-- Exercise details --
Starting at the line that contains "Switch to details view layout", write out every line to the end of the records below exactly, and leave out the pictures.

*** Data to process

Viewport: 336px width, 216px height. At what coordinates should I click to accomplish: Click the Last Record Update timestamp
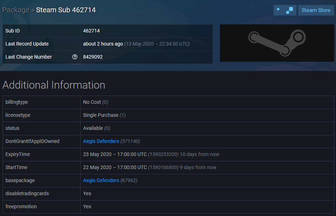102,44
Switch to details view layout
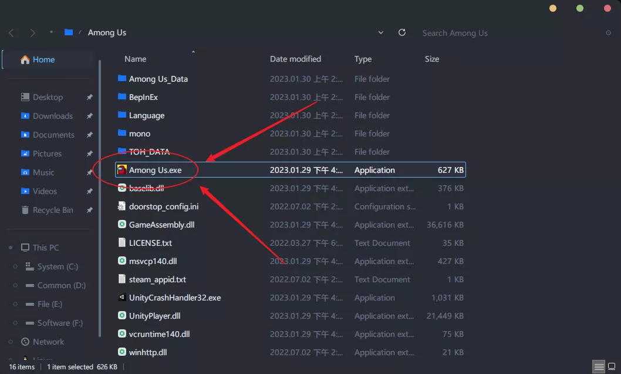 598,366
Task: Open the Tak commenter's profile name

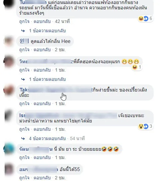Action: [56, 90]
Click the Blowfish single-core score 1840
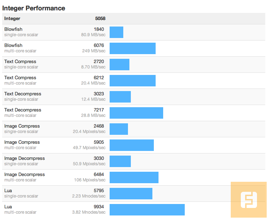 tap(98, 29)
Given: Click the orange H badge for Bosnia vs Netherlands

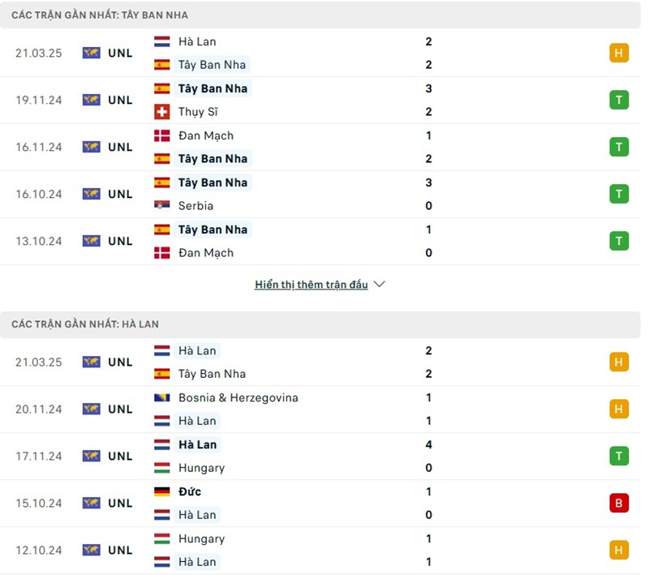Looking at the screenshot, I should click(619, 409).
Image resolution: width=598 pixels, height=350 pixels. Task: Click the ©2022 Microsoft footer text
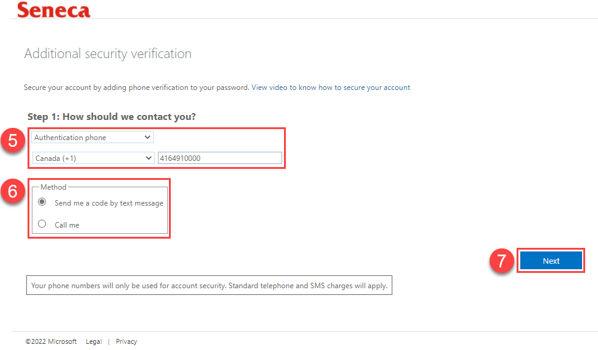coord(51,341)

******

-- Response for this exercise --
Switch to details view layout
 598,366
Task: Open the Tak commenter's profile name

Action: [56, 90]
Click the Blowfish single-core score 1840
 tap(98, 29)
Given: Click the orange H badge for Bosnia vs Netherlands

Looking at the screenshot, I should click(619, 409).
Image resolution: width=598 pixels, height=350 pixels. Task: Click the ©2022 Microsoft footer text
coord(51,341)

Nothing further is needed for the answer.